毛细血管畸形-动静脉畸形综合征2的临床诊断及遗传学依据

Clinical diagnosis and genetic basis of capillary malformation-arteriovenous malformation 2

目的探讨毛细血管畸形-动静脉畸形综合征2(CM-AVM2)的诊断方法及遗传学依据。方法回顾并收集2019年1月至2020年1月上海交通大学医学院附属第九人民医院整复外科收治的CM-AVM2病例临床资料。通过PubMed数据库、中国知网及SinoMed检索有关CM-AVM的文献,并结合收集的病例资料分析CM-AVM2的临床表现及诊断方法。结果共收集2例CM-AVM2,其具有全身非典型红斑,同时具有EPHB4基因突变,均未合并有高流速脉管畸形。文献检索并筛选共获得3篇有关于CM-AVM2的文献。结合文献及2例病例资料,得出CM-AVM2常表现为与CM-AVM相似的非典型红斑,可合并有高流速脉管畸形,基因检测筛查是否具有EPH受体B4(EPHB4)基因突变可明确诊断。结论临床表现、家族史及基因检测为CM-AVM2的有效诊断方法。EPHB4基因突变导致血管异常出芽新生可能是CM-AVM2的发生机制。
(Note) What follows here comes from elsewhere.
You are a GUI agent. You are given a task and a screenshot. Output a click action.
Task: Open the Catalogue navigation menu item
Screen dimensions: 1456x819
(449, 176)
Objective To investigate the diagnostic method and genetic basis of capillary malformation-arteriovenous malformation 2(CM-AVM2).Methods A retrospective analysis of clinical data of CM-AVM2.The patients who came to the Department of Plastic and Reconstructive Surgery of Shanghai Ninth People’s Hospital,Shanghai Jiao Tong University School of Medicine from January 2019 to January 2020.Literature related to CM-AVM was searched through PubMed database,CNKI,and SinoMed,and the clinical manifestations and diagnostic methods of CM-AVM2 were analyzed based on the collected case data and literature.Results 2 patients with systemic sporadic atypical erythema also with the mutation of EPHB4,and none of them were associated with high-flow vascular malformation.A total of 3 literatures on CM-AVM2 were retrieved and screened.Combined with the literature and 2 cases,it is concluded that CM-AVM2 is often manifested as atypical erythema similar to CM-AVM,which can be combined with high-flow vascular malformation,and the genetic test of EPHB4 gene mutation can be clearly diagnosed of CM-AVM2.Conclusions Clinical manifestations,family history and genetic test are effective diagnostic method for CM-AVM.Moreover,the abnormal sprouting angiogenesis cause by EPHB4 mutation may be the mechanism of CM-AVM2.